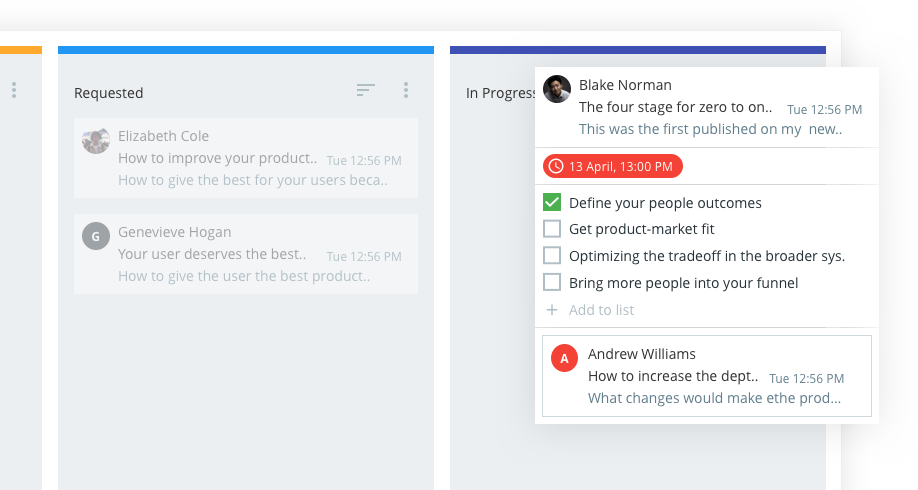Open Requested column three-dot menu
The height and width of the screenshot is (490, 918).
pos(406,91)
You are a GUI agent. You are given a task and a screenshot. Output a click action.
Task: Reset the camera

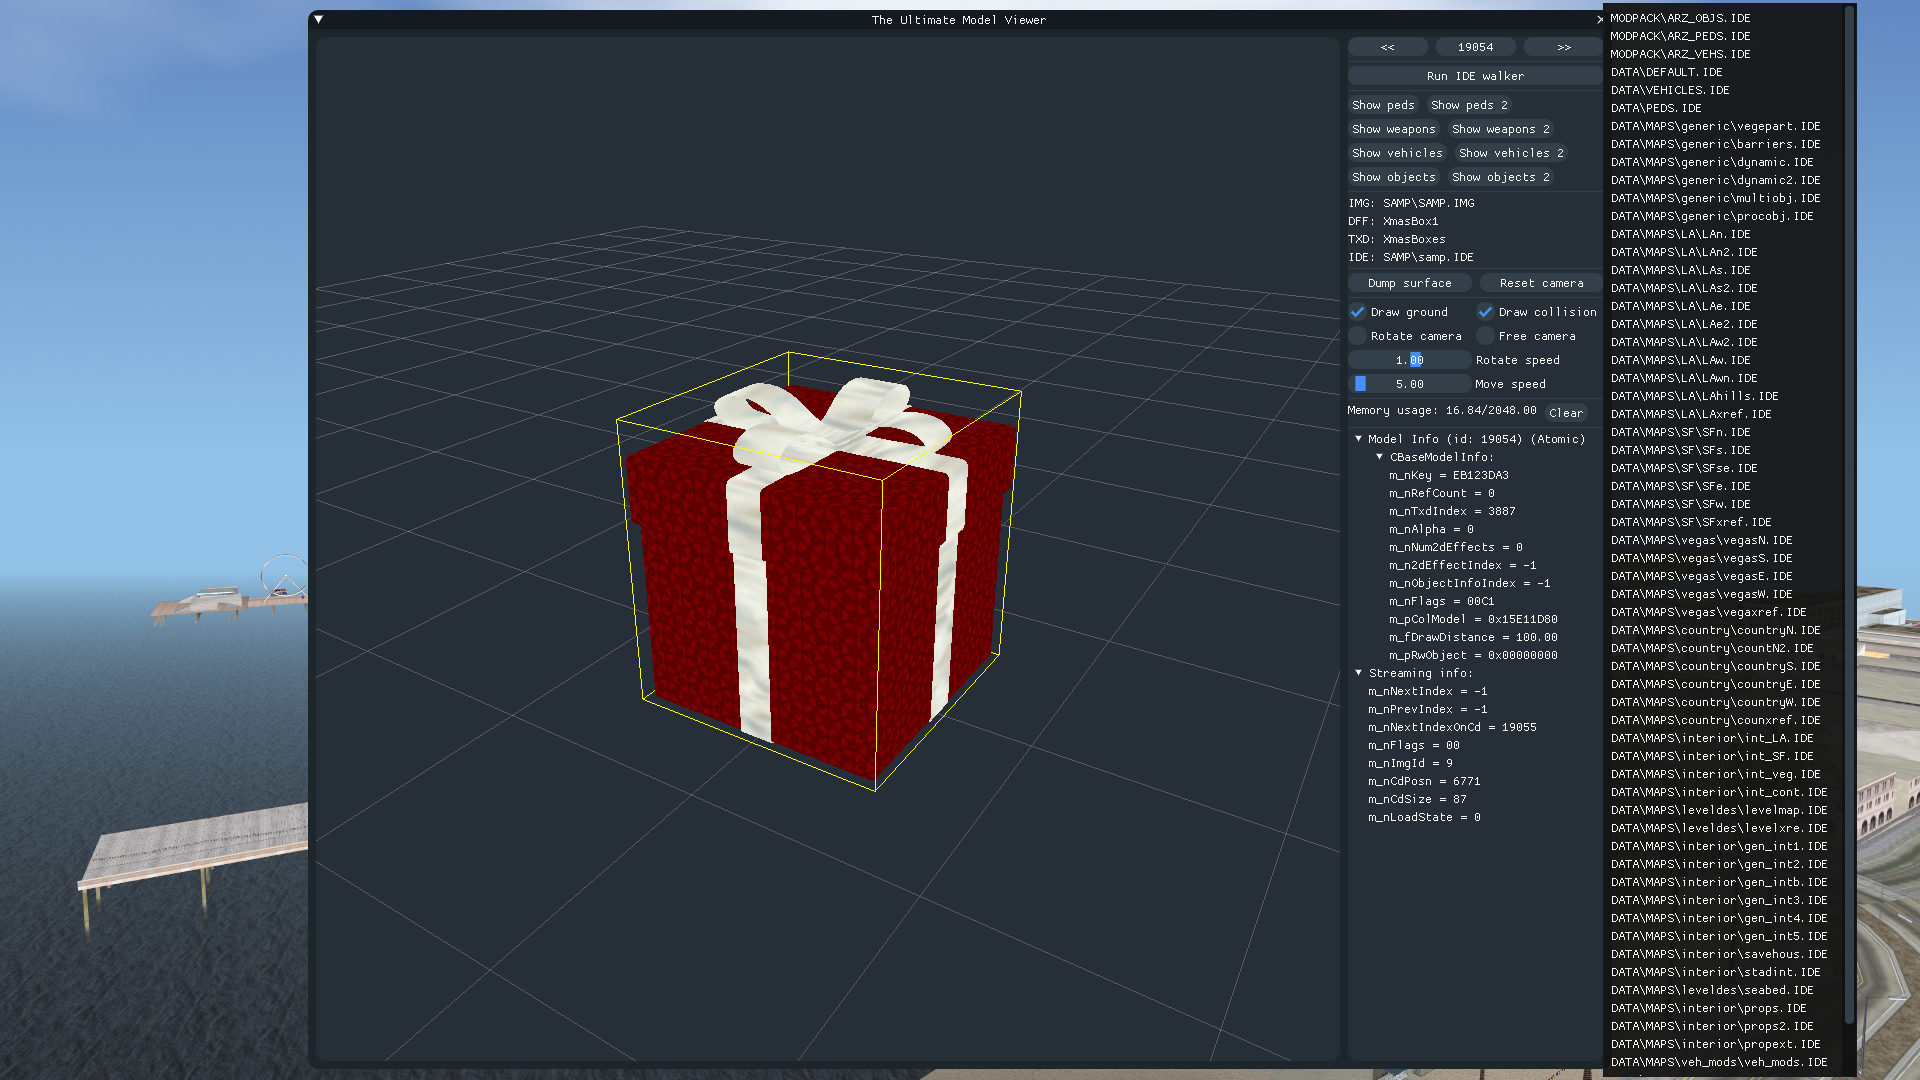(1540, 283)
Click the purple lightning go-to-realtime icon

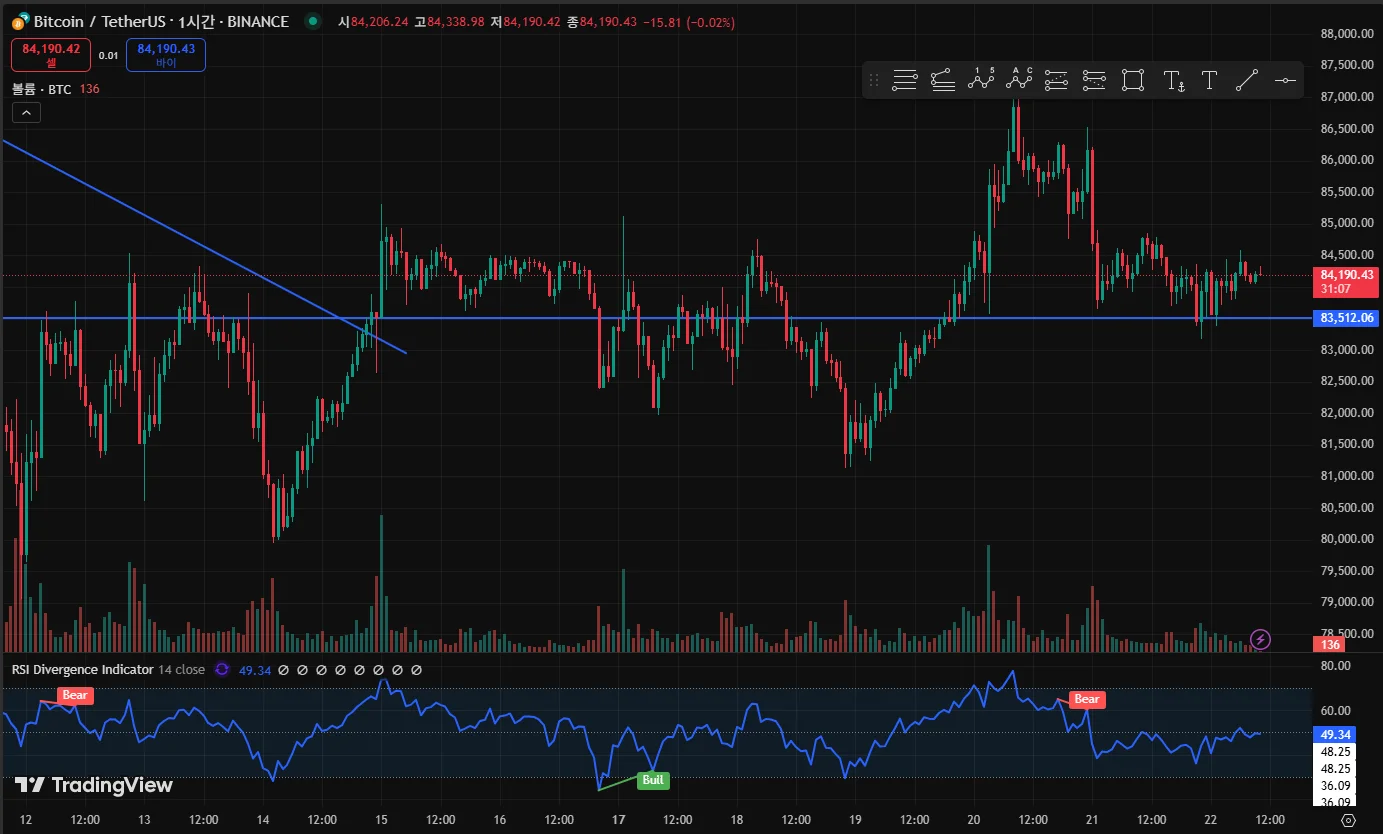click(1261, 639)
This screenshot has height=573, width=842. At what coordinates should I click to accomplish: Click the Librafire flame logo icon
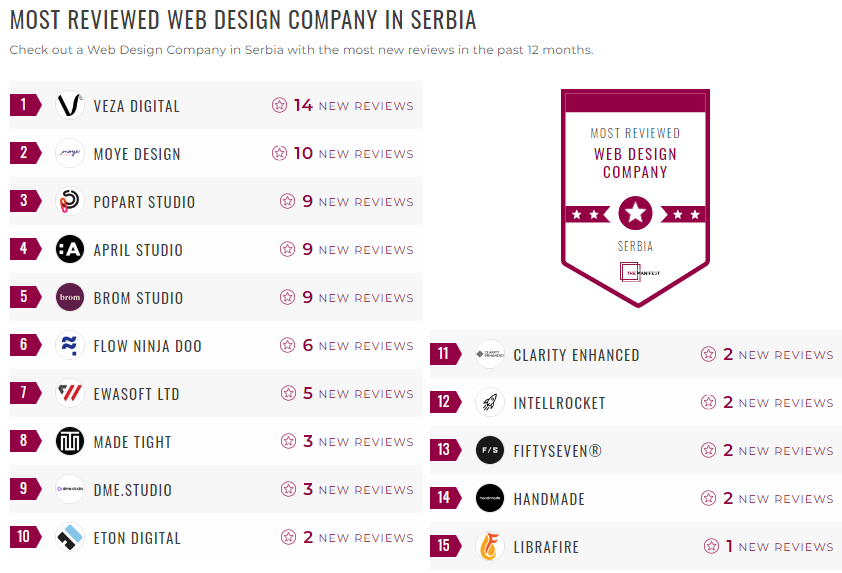tap(490, 547)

■ ■ ■ ■ ■ ■ ■

* EXERCISE OBJECTIVE
Retype every one of the rows above exactly as it appears, leaving out the pictures.

* ANSWER
Open Requested column three-dot menu
The height and width of the screenshot is (490, 918).
pos(406,91)
You are a GUI agent. You are given a task and a screenshot. Output a click action.
Task: Reset the camera

(1540, 283)
Click the purple lightning go-to-realtime icon

click(1261, 639)
This screenshot has height=573, width=842. At what coordinates should I click to accomplish: Click the Librafire flame logo icon
tap(490, 547)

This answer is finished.